====== Input data ======

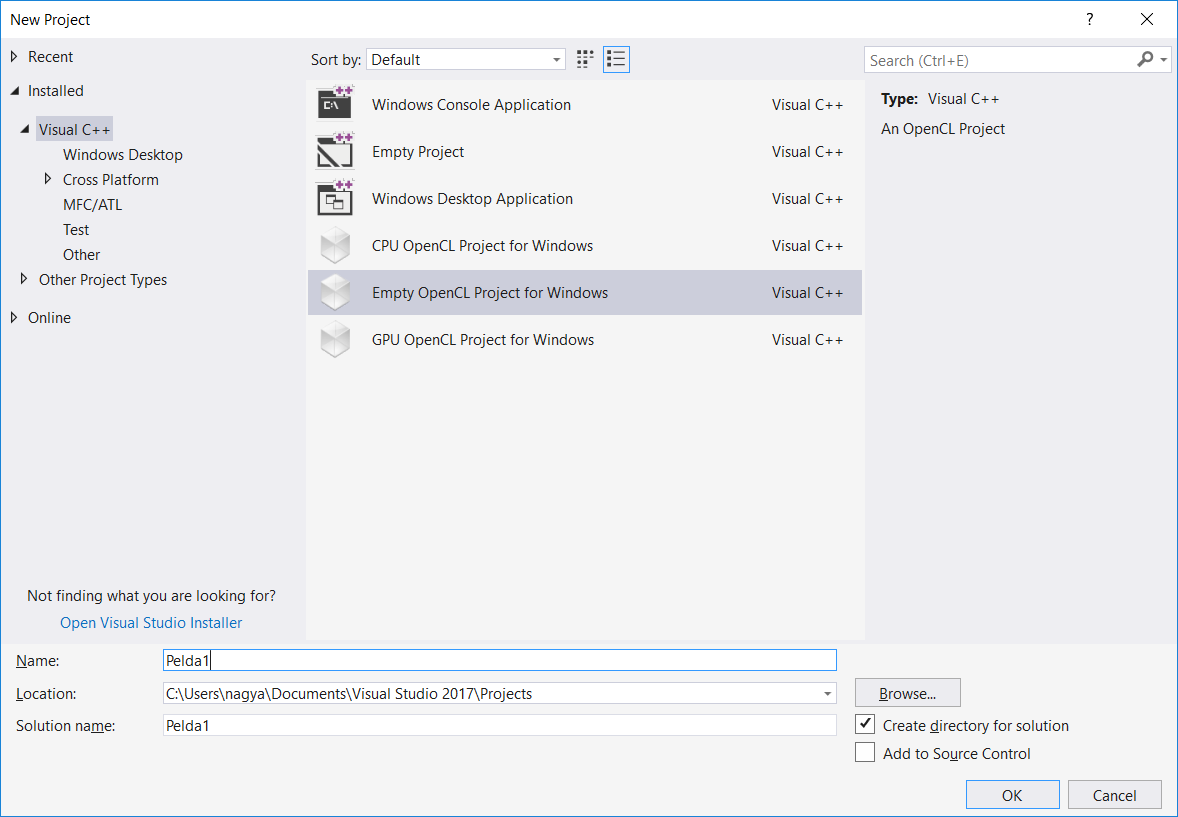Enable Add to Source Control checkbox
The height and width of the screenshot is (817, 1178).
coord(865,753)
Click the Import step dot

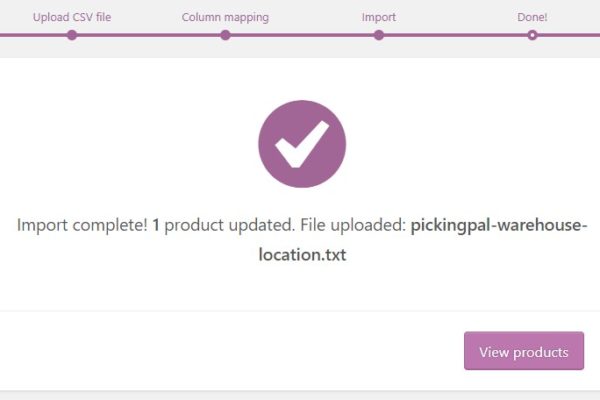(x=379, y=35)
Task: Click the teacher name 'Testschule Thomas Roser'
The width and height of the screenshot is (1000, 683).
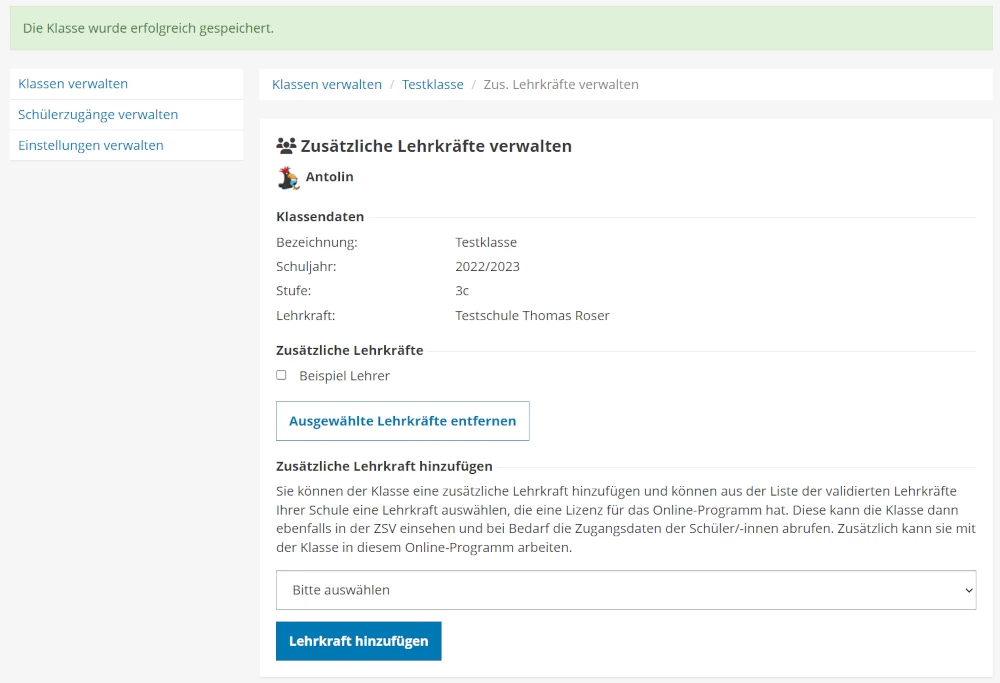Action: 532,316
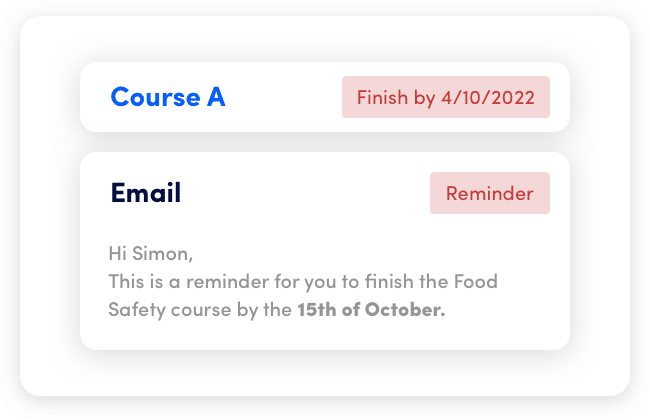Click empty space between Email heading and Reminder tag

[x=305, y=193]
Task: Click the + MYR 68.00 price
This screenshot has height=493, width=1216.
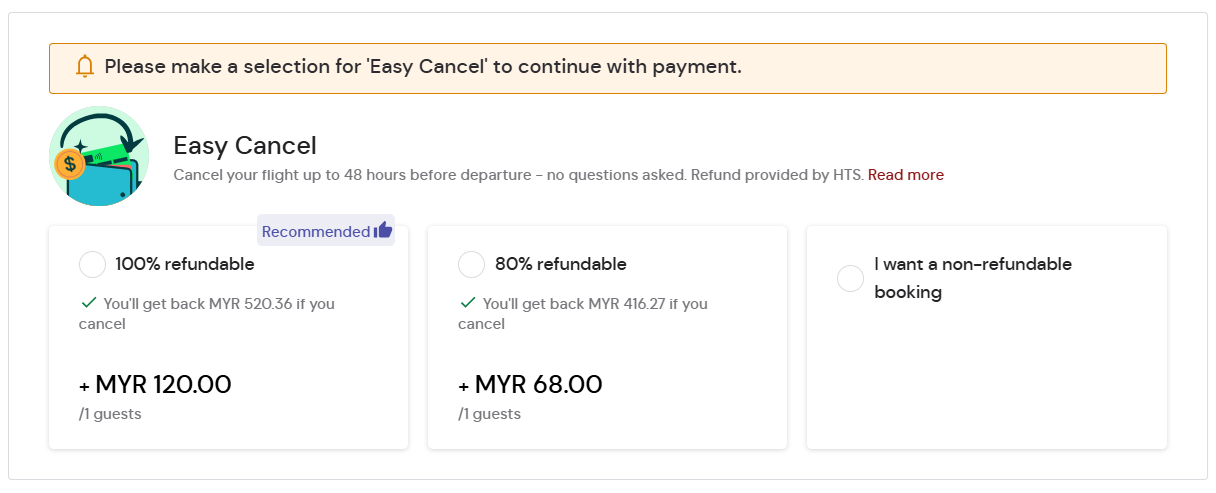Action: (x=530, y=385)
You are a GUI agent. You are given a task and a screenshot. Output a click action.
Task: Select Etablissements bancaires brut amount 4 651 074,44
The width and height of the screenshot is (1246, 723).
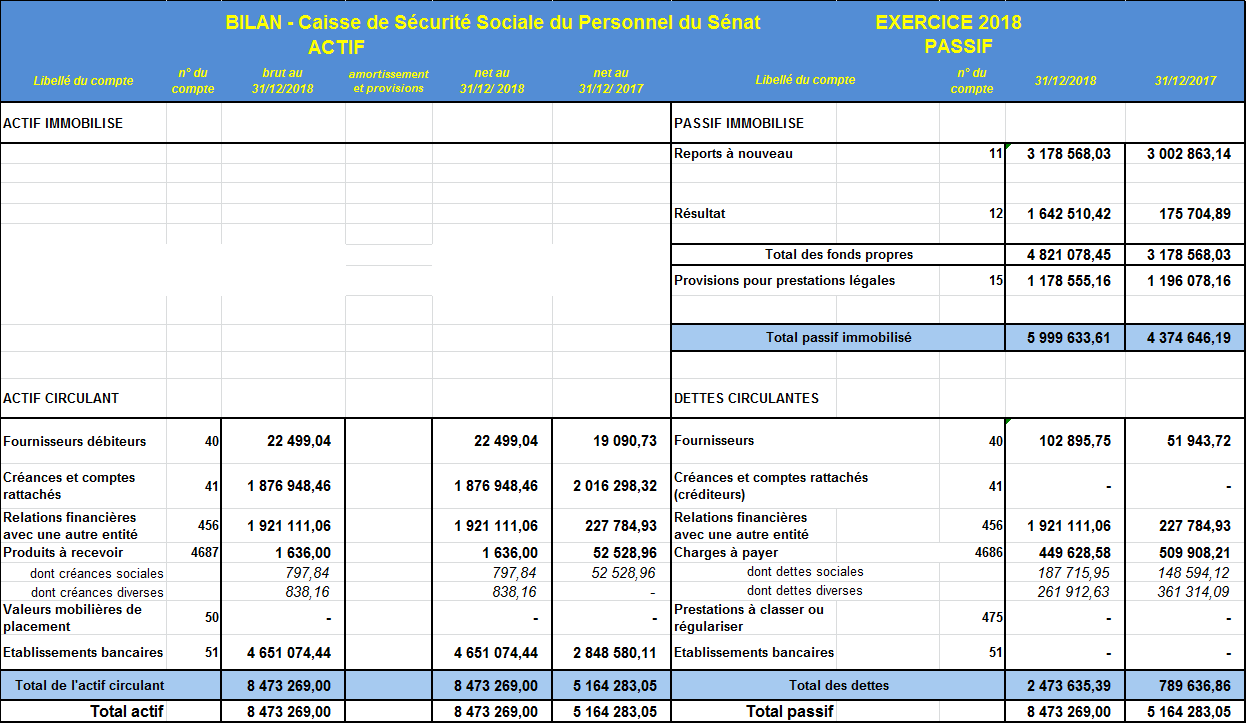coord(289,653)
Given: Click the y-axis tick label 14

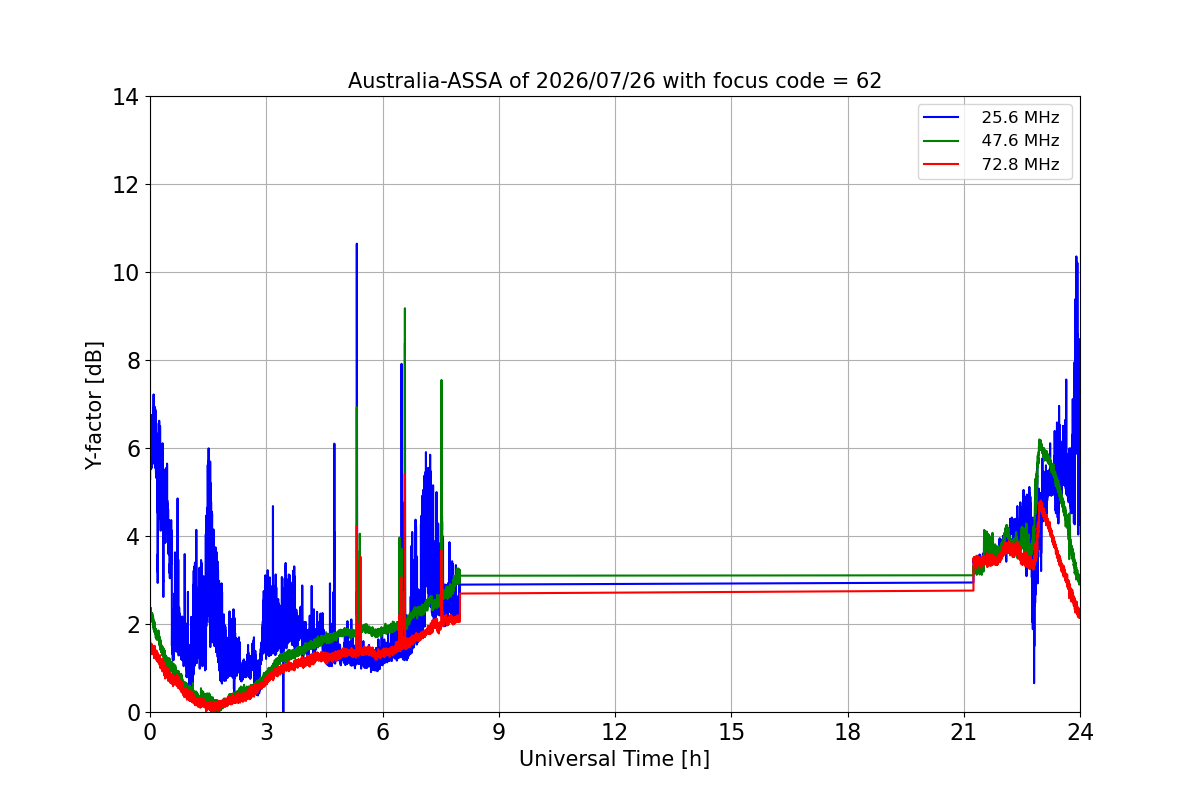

======

* [Activity]
With pictures left out, transcribe each line from the one containing "You are a GUI" through the end of the data, both ends included.

* [Answer for this exercise]
You are a GUI agent. You are given a task and a screenshot. Output a click action.
Task: Select Etablissements bancaires brut amount 4 651 074,44
The width and height of the screenshot is (1246, 723).
coord(289,653)
Given: Click the y-axis tick label 14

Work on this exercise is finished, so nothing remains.